[Task brief] In the data that follows, find the line with "The width and height of the screenshot is (1007, 783)."; transcribe it, every later line up to the one with "Click inside the Ruby Console input field", and that line as well, exactly and with no others.

[Source material]
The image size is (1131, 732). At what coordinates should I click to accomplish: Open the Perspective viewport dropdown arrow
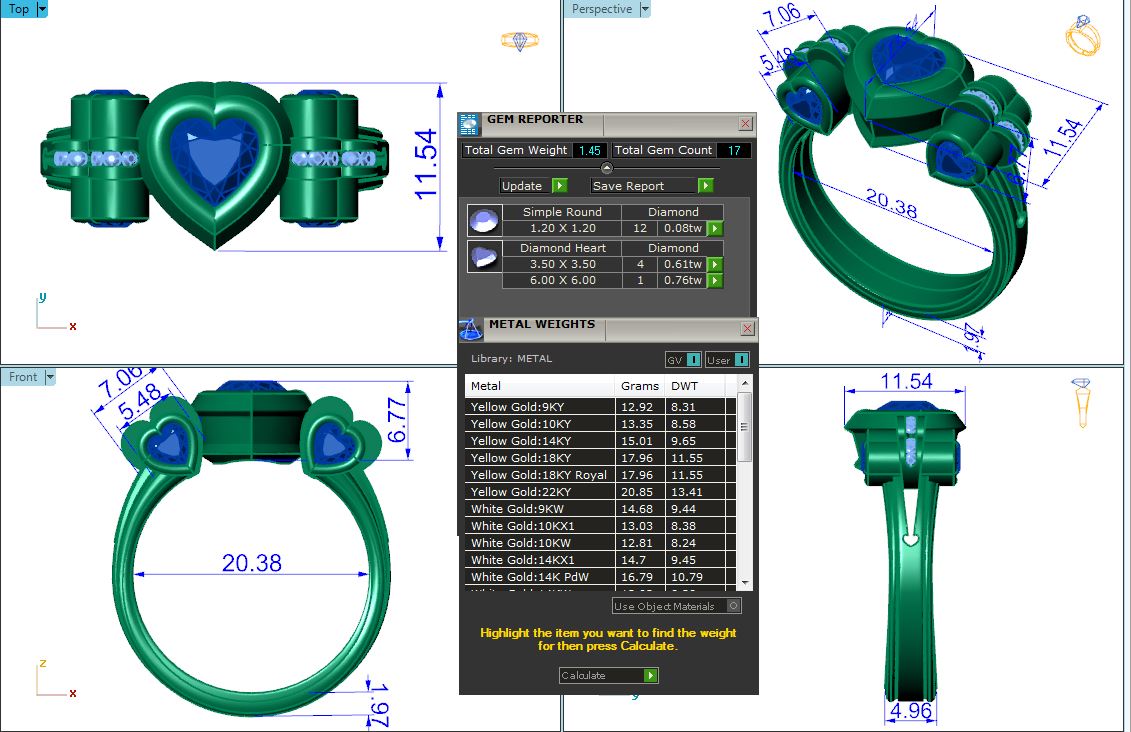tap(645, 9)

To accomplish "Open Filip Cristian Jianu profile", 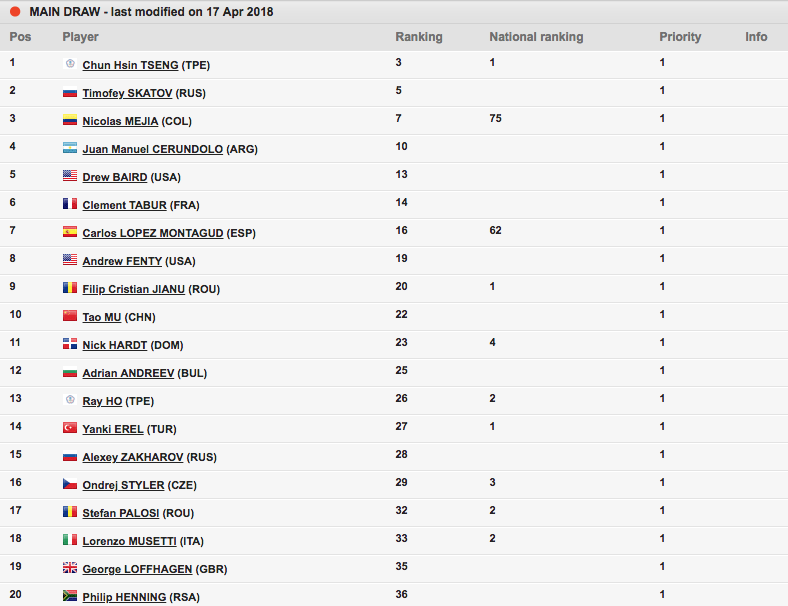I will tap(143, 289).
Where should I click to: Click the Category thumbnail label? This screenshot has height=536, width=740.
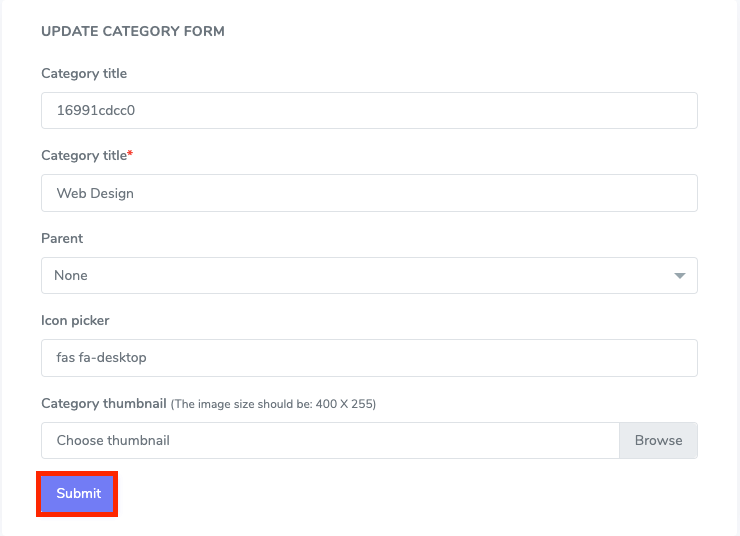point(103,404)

...

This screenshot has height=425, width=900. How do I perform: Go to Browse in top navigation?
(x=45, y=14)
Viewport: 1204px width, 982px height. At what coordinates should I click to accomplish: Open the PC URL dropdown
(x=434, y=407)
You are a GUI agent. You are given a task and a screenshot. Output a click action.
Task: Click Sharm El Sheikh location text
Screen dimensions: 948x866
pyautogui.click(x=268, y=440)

==

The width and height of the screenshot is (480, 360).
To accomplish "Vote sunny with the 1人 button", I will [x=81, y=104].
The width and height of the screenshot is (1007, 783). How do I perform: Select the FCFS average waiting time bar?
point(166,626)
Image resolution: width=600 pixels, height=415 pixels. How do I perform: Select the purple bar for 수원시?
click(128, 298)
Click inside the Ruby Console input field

[Output of the exercise]
The width and height of the screenshot is (1007, 783). How do I perform: Select the FCFS average waiting time bar?
point(166,626)
Image resolution: width=600 pixels, height=415 pixels. How do I perform: Select the purple bar for 수원시?
click(128, 298)
Click inside the Ruby Console input field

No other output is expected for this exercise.